Pero, más allá de los críticos, o mejor dicho incluyéndolos, ¿qué opinan los autores involucrados en este tipo de literatura que se ha convertido en una renovación de la narrativa latinoamericana contemporánea?
Laura Alcoba, autora de la novela La casa de los conejos (Edhasa, 2008), como ella misma describe en el comienzo: “Que si al fin hago este esfuerzo de memoria para hablar de la Argentina de los Montoneros, de la dictadura y del terror, desde la altura de la niña que fui, no es tanto para recordar como por ver si consigo, al cabo, de una vez, olvidar un poco”. Desde Francia, donde reside, explica que esta necesidad de olvidar surge de evitar encerrarse “en algo que sería ‘el deber de la memoria’”. Aclara que la elección de la voz infantil “se impuso desde la escritura” y que tuvo como modelo las voces de La porta dell’aqua, de la italiana Rosetta Loy, y del apócrifo Lazarillo de Tormes.
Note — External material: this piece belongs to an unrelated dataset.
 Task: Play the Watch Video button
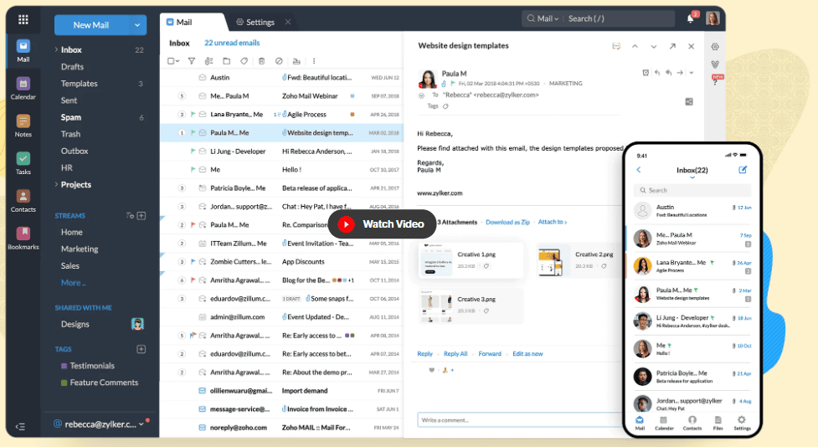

A Alcoba no le molesta ser incluida al lado de escritores como Pron, Julián López o Félix Bruzzone en esta literatura de hijos y considera que “hay una trampa en la museificación de la memoria, en lo que termina siendo una nueva historia oficial”.
Patricio Pron publicó en 2012 El espíritu de mis padres sigue… (Mondadori). Desde el título, se nota la marca de la literatura de hijos. A diferencia de Alcoba, la intimidad da paso a un relato detectivesco sobre la desaparición de Alberto José Burdisso: es una carpeta encontrada en la casa de su moribundo padre con información de esta persona la que denota el paso hacia ese otro registro. La novela es un pretexto para reflexionar sobre la memoria y la ficción. Para Pron, el estar incluido dentro de la literatura de hijos “supone estar próximo a autores cuya obra me interesa mucho, pero también porque las formas en que los libros son leídos nunca es algo que los autores podamos escoger”. El autor que, al igual que Alcoba, vive en Europa, no está seguro de qué puntos podrían vincular los libros que algunos escritores no sólo argentinos han escrito; hay desde luego coincidencias biográficas y vitales y también algo que Alcoba llamó a evitar: la “museificación de la trampa de la memoria” y que Pron llama evitar la “musealización de los hechos trágicos del pasado reciente y la voluntad de intervenir en el marco de una cierta economía del testimonio que hasta tiempos recientes sólo otorgaba la palabra a los protagonistas de las décadas de 1960 y 1970 en Argentina”. Literatura de hijos, para Pron, es estar poniendo a una camada de escritores a “poner de manifiesto que nosotros también tenemos una o dos cosas que decir sobre esas décadas”. La visión, eso sí, no pertenece a la ficción pero tampoco a la no ficción, sino que “se articula sobre la incertidumbre acerca de ambos términos, que es la incertidumbre más argentina de todas”.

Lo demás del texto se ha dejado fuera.